HOW TO COMPLETE THIS TASK:
As an exercise, transcribe the data below in full and exactly, omitting pictures.

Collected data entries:
»»

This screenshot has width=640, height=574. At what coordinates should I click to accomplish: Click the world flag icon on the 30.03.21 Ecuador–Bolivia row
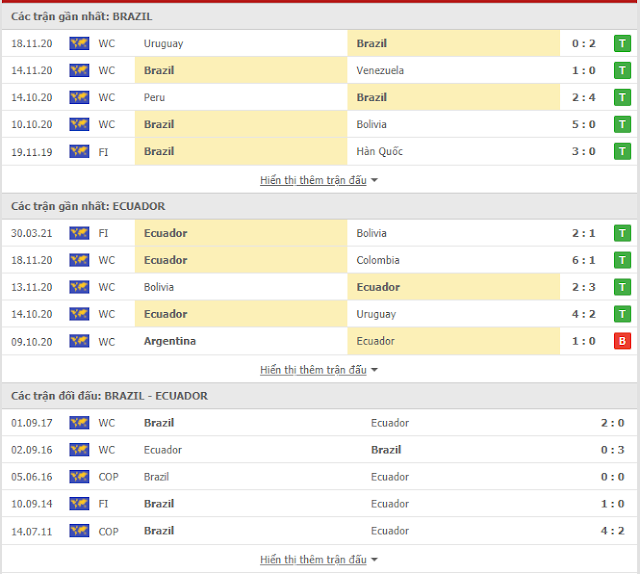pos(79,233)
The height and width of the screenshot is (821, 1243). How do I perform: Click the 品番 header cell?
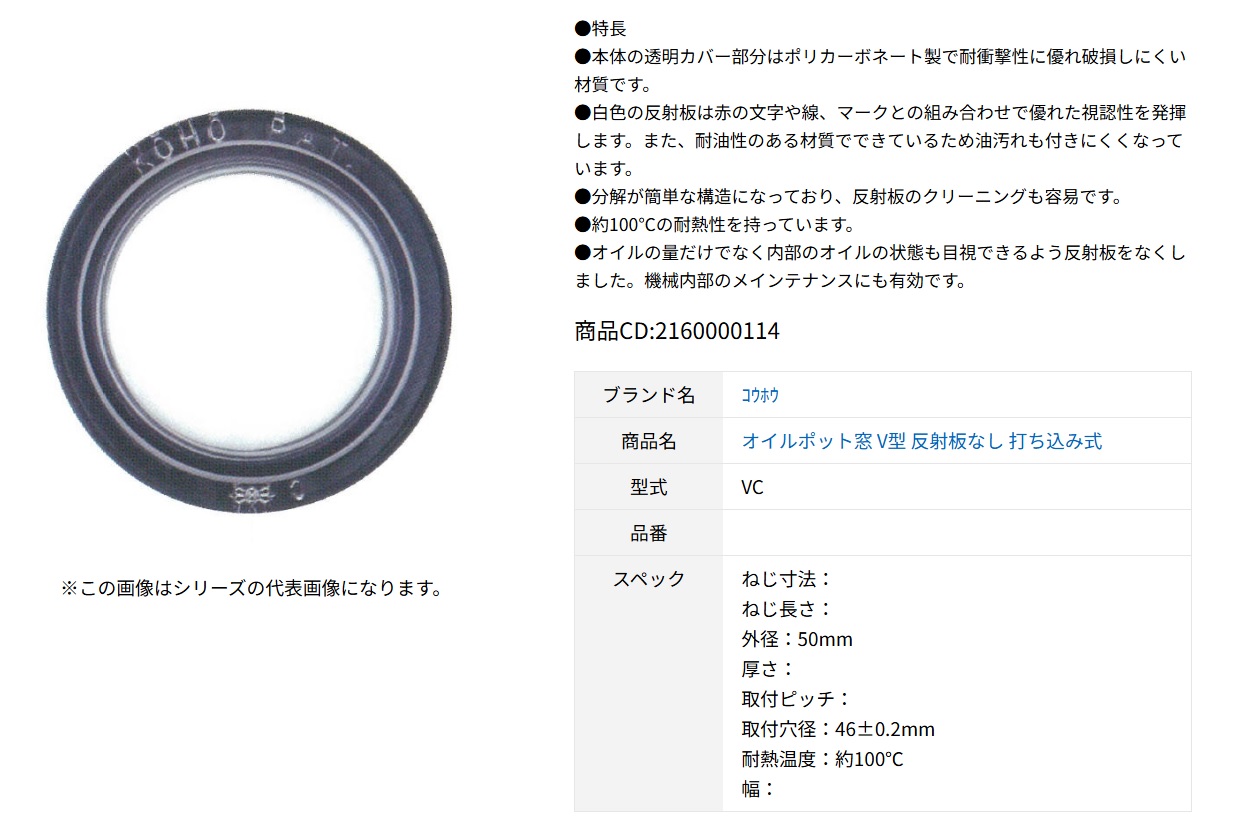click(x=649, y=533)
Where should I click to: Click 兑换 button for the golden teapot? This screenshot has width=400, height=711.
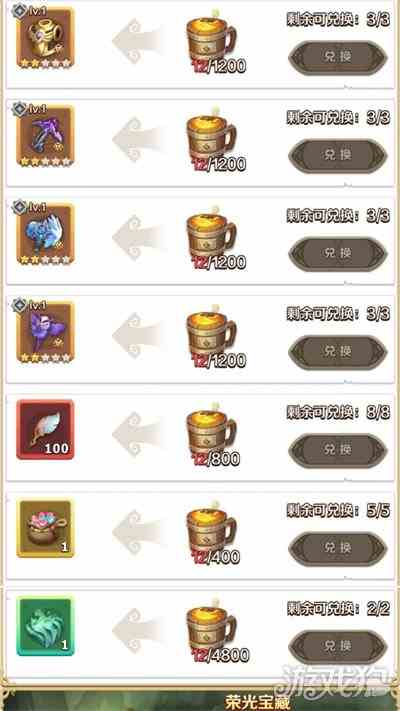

««

EXERCISE OUTPUT:
This screenshot has width=640, height=574. At what coordinates should I click to accomplish: Click the world flag icon on the 30.03.21 Ecuador–Bolivia row
pos(79,233)
The height and width of the screenshot is (821, 1243). How do I perform: Click the 品番 header cell?
click(x=649, y=533)
Where should I click to: Click 兑换 button for the golden teapot? This screenshot has width=400, height=711.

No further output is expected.